### YOUR INSTRUCTIONS
Extract the records in full, leaving every picture out.

### ENTRIES SHOWN
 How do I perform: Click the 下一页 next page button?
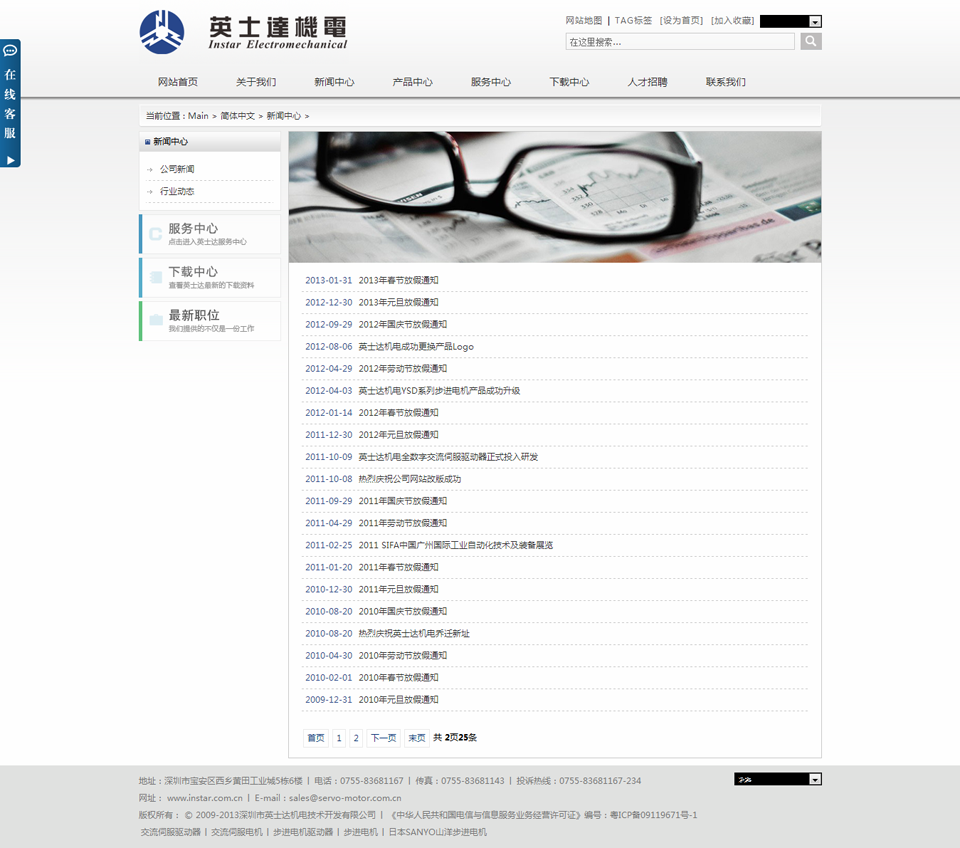point(383,738)
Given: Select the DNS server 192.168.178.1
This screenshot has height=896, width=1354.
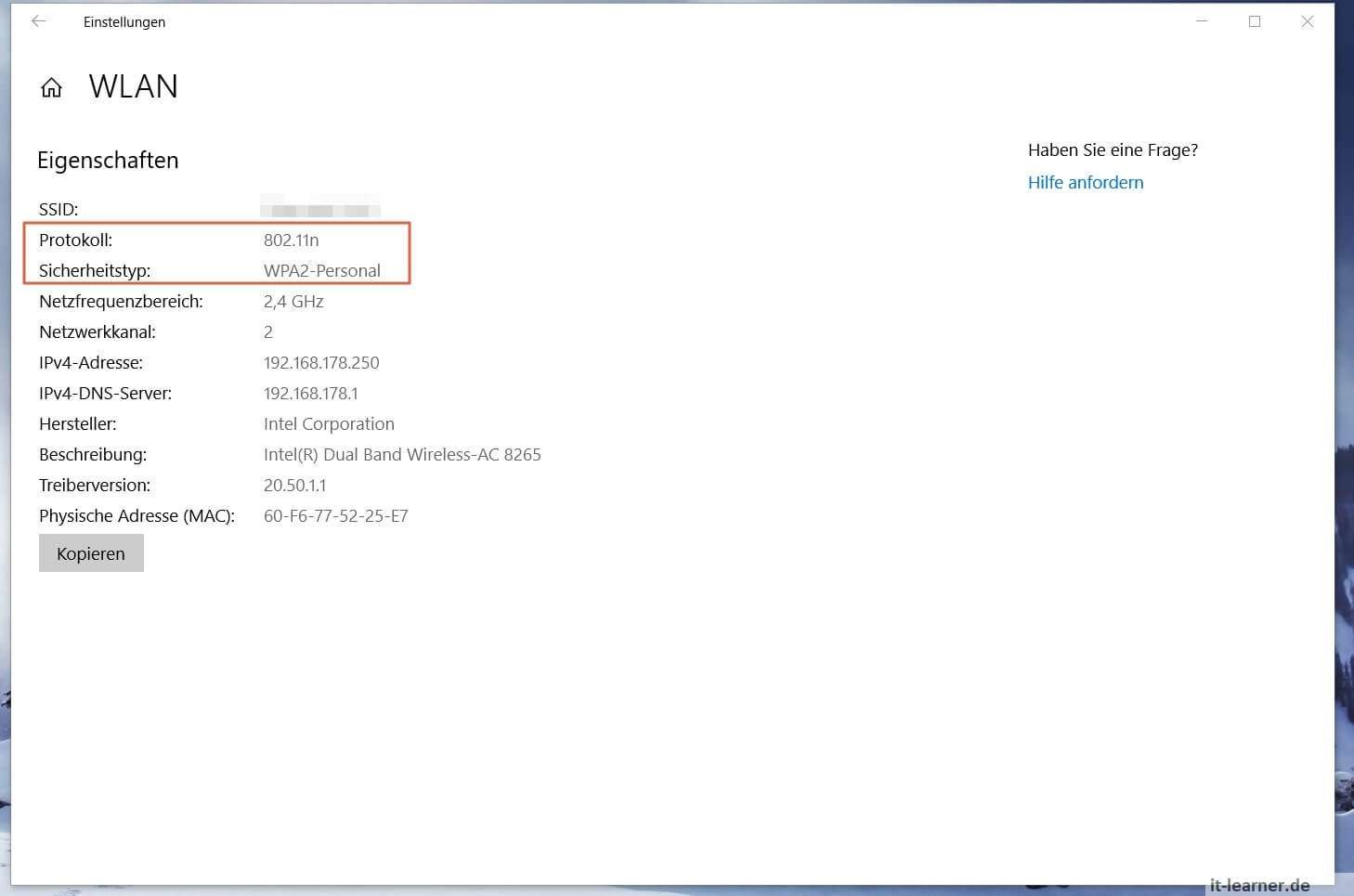Looking at the screenshot, I should coord(310,394).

### EXERCISE ANSWER
 How do I perform: Click the 下一页 next page button?
point(383,738)
Given: Select the DNS server 192.168.178.1
This screenshot has height=896, width=1354.
Looking at the screenshot, I should coord(310,394).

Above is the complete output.